> WRITTEN EXERCISE: Reproduce the listing below word for word, from its beginning through the line containing "coordinates (521, 46).", and leave the pictures out of your copy.

══ RECORDED DATA

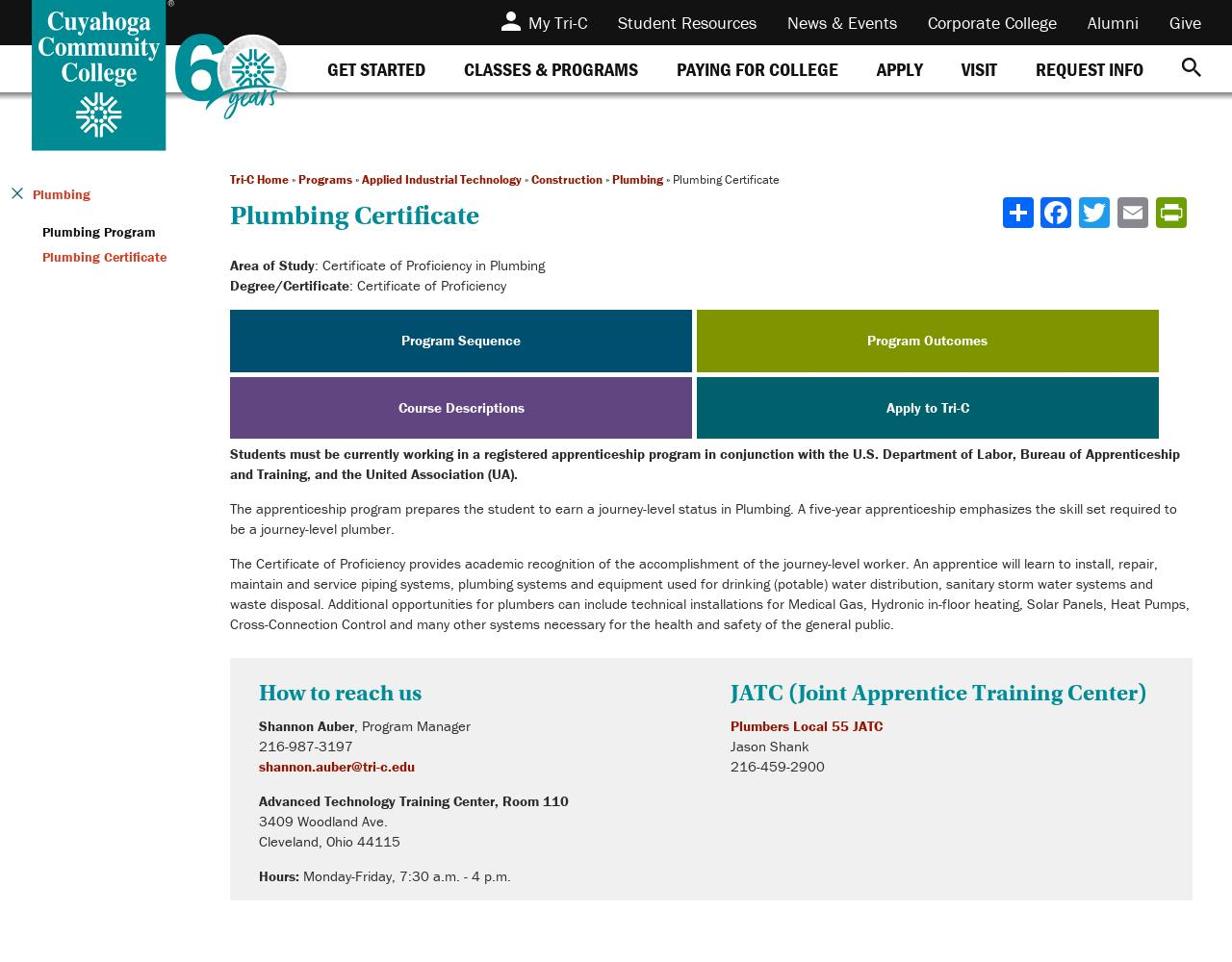 The width and height of the screenshot is (1232, 962). I want to click on ', Program Manager', so click(410, 725).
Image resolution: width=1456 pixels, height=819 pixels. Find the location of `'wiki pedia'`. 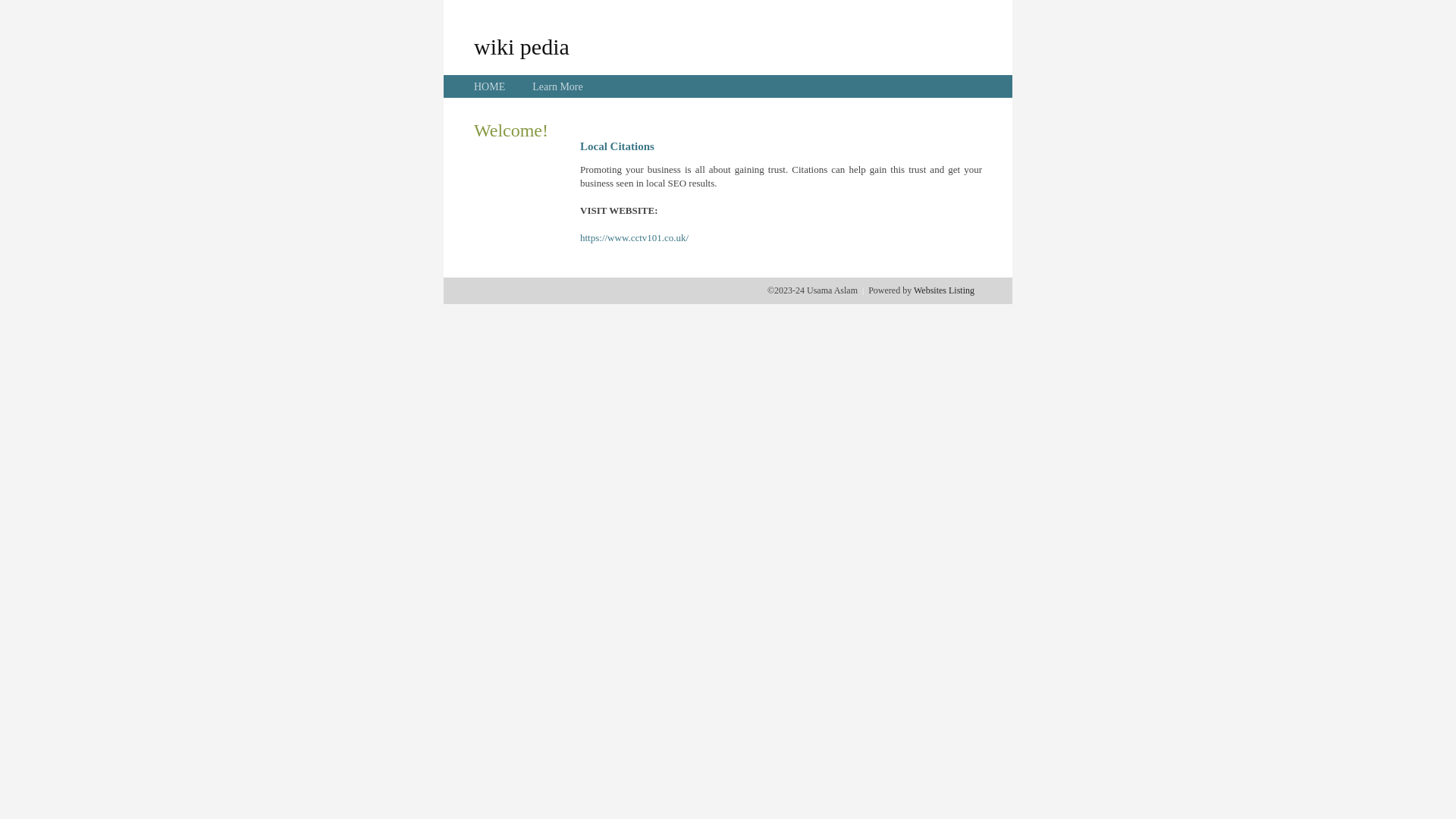

'wiki pedia' is located at coordinates (521, 46).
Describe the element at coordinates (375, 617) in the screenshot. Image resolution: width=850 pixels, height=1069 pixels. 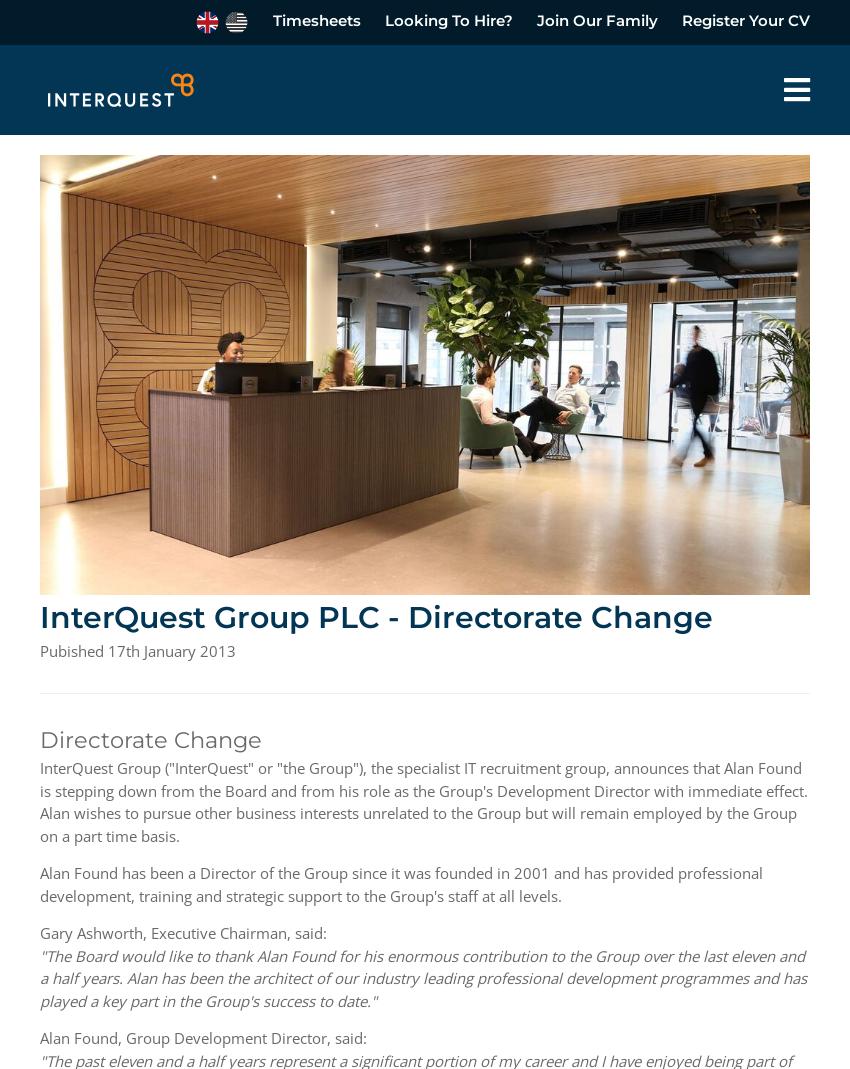
I see `'InterQuest Group PLC - Directorate Change'` at that location.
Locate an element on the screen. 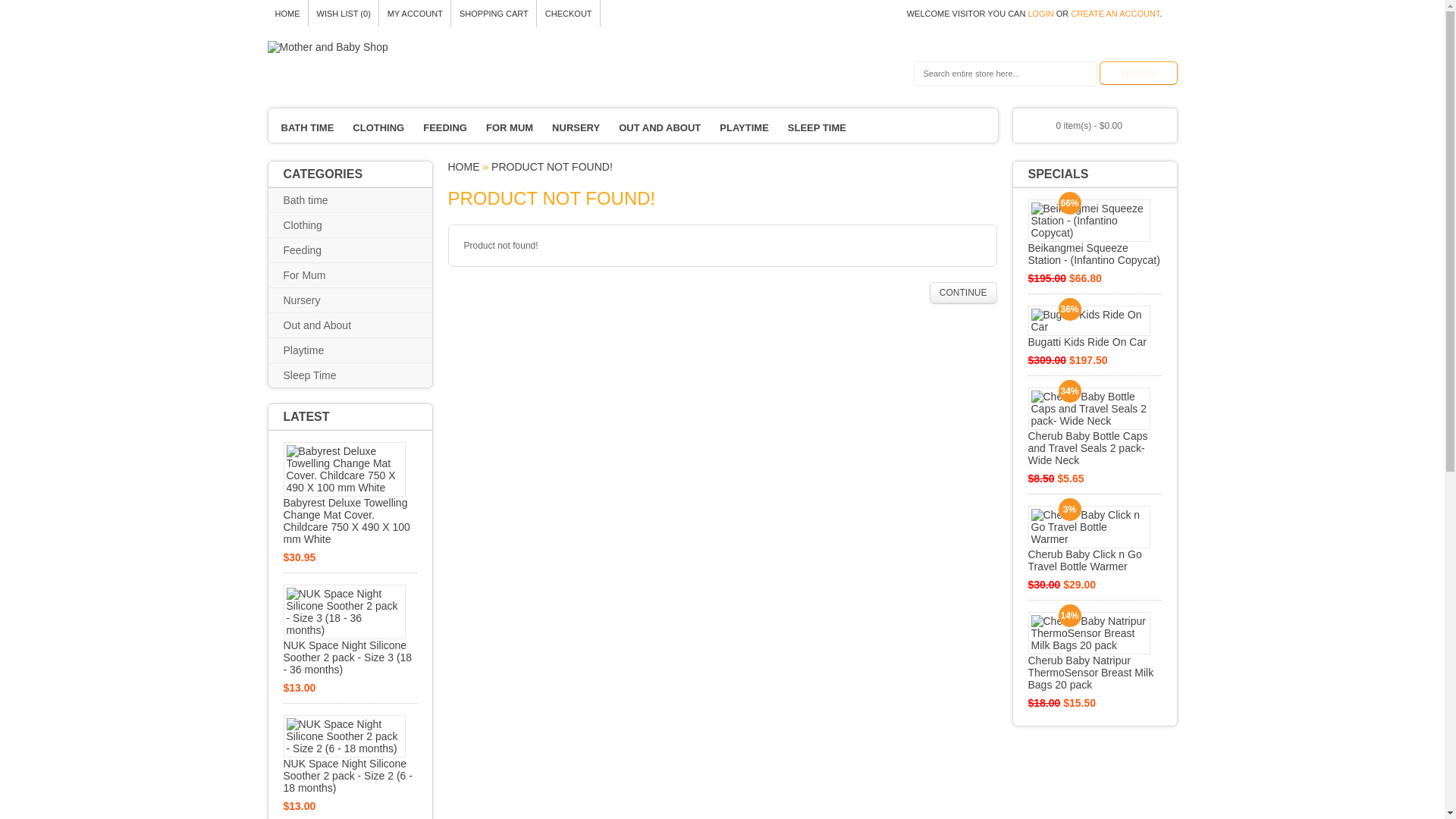 Image resolution: width=1456 pixels, height=819 pixels. 'CREATE AN ACCOUNT' is located at coordinates (1115, 14).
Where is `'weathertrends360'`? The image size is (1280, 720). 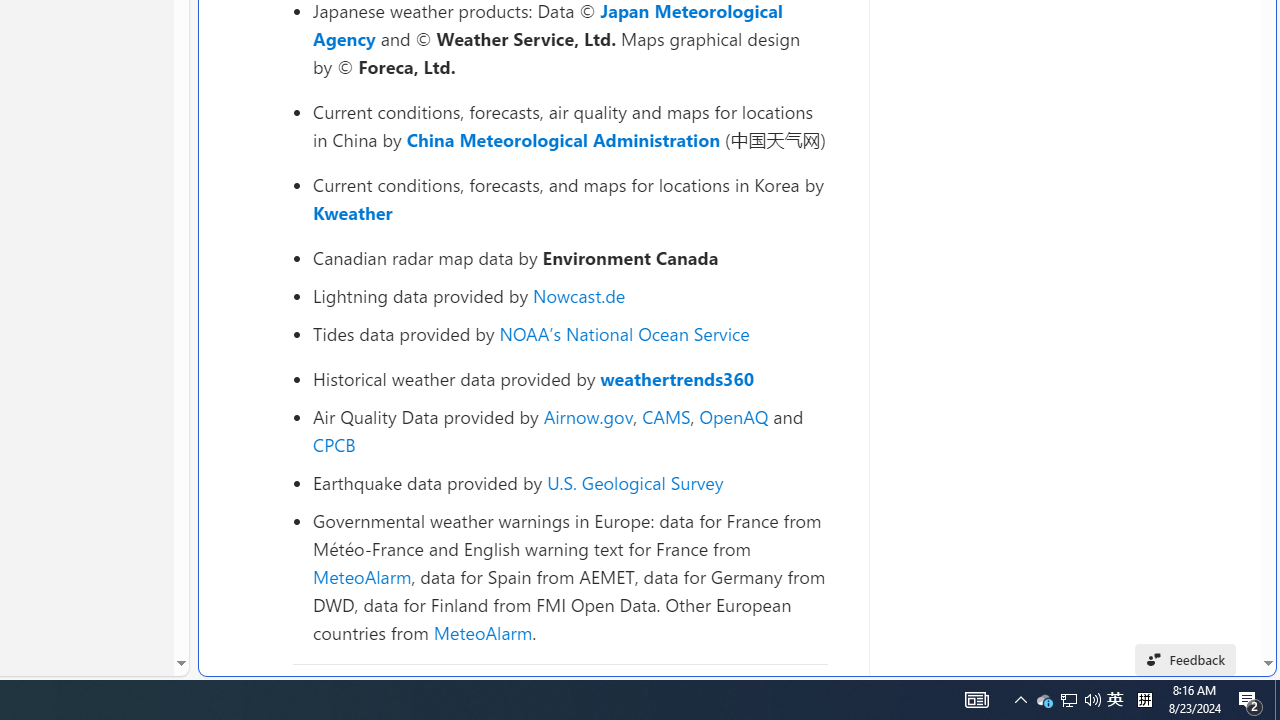 'weathertrends360' is located at coordinates (677, 379).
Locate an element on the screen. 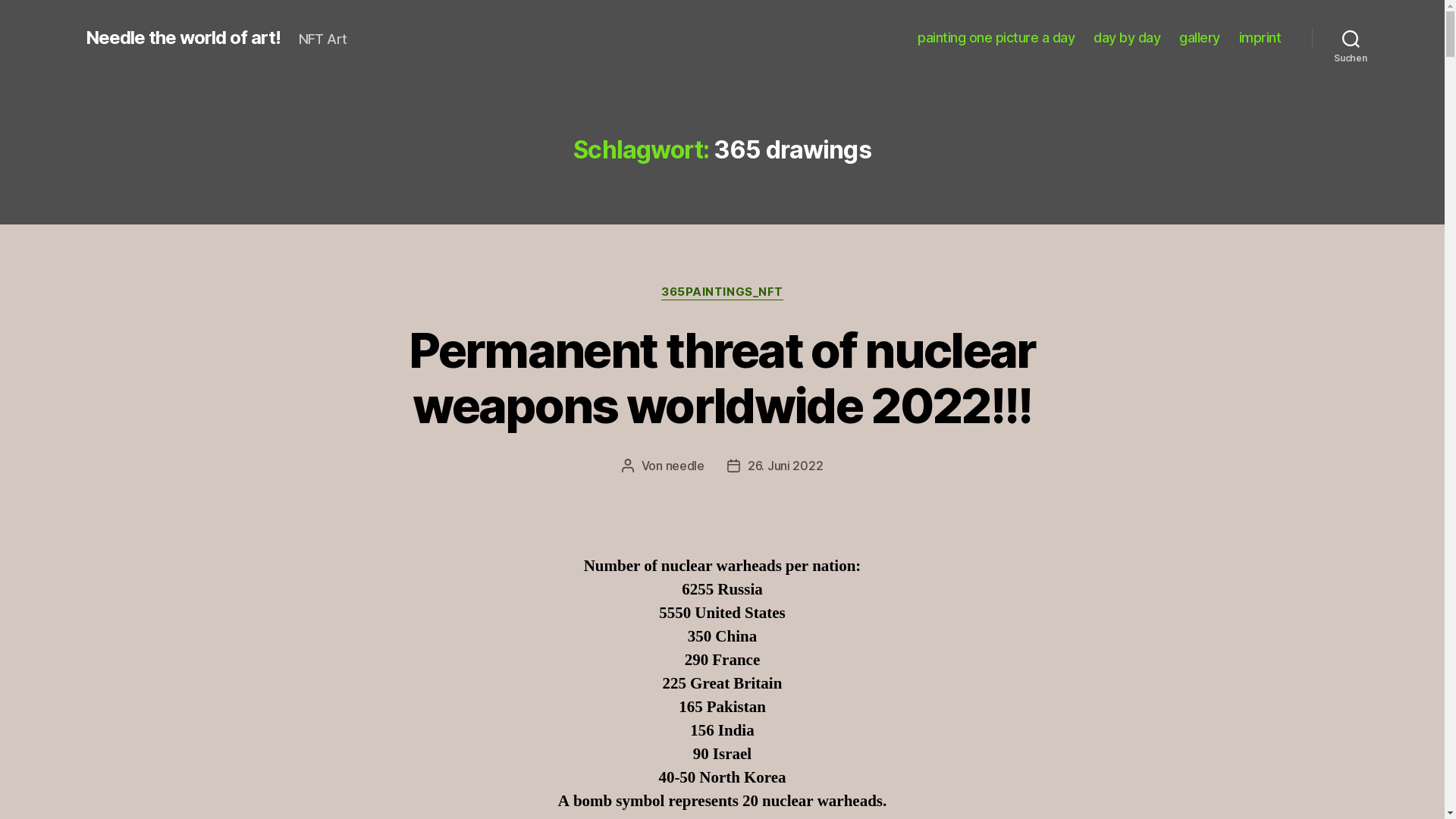  'needle' is located at coordinates (666, 464).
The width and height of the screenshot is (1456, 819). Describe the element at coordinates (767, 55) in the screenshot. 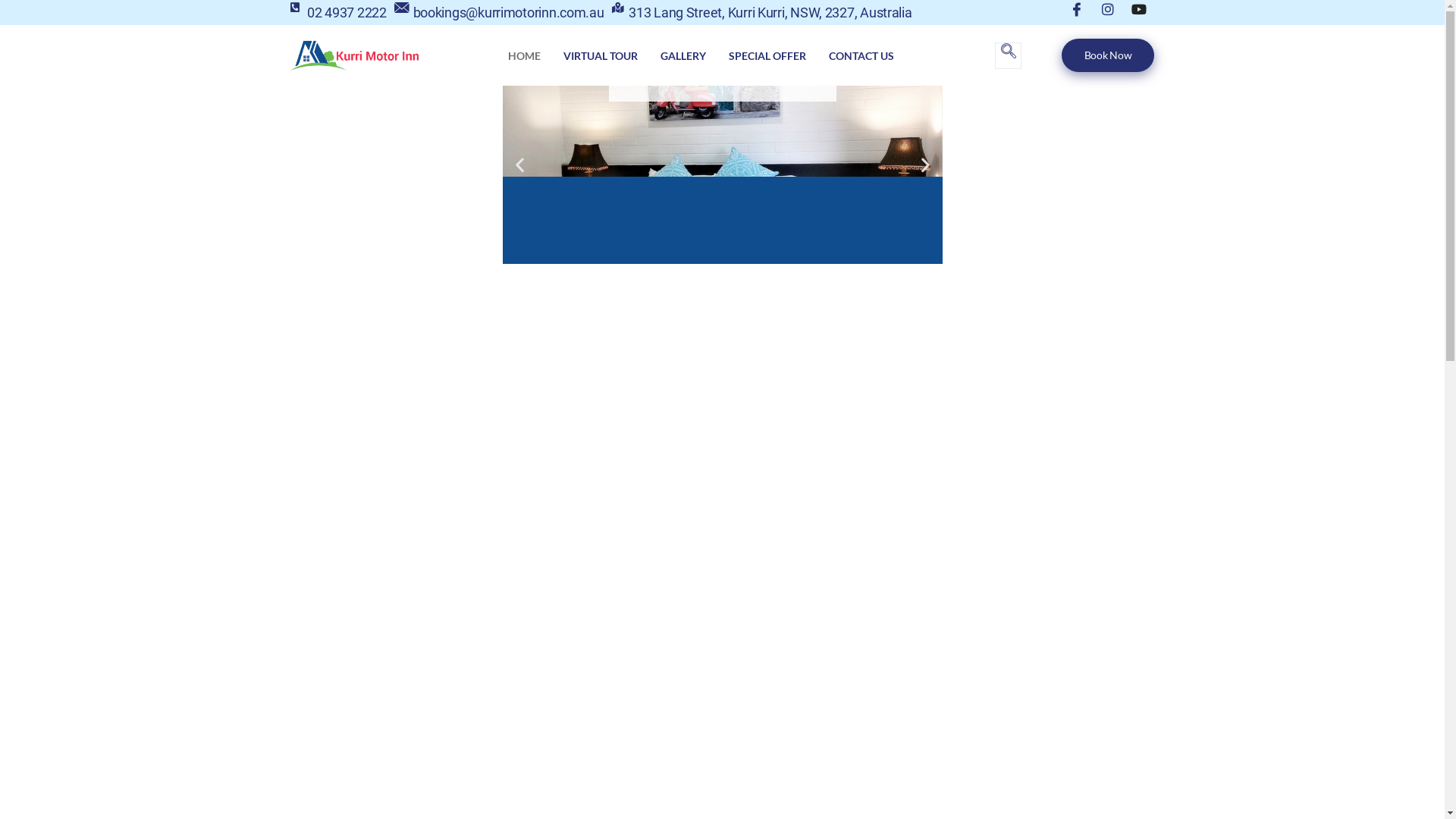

════

> EXERCISE ANSWER:
 The width and height of the screenshot is (1232, 962). I want to click on ', Program Manager', so click(410, 725).
Image resolution: width=1456 pixels, height=819 pixels. Find the location of `'wiki pedia'`. 

'wiki pedia' is located at coordinates (521, 46).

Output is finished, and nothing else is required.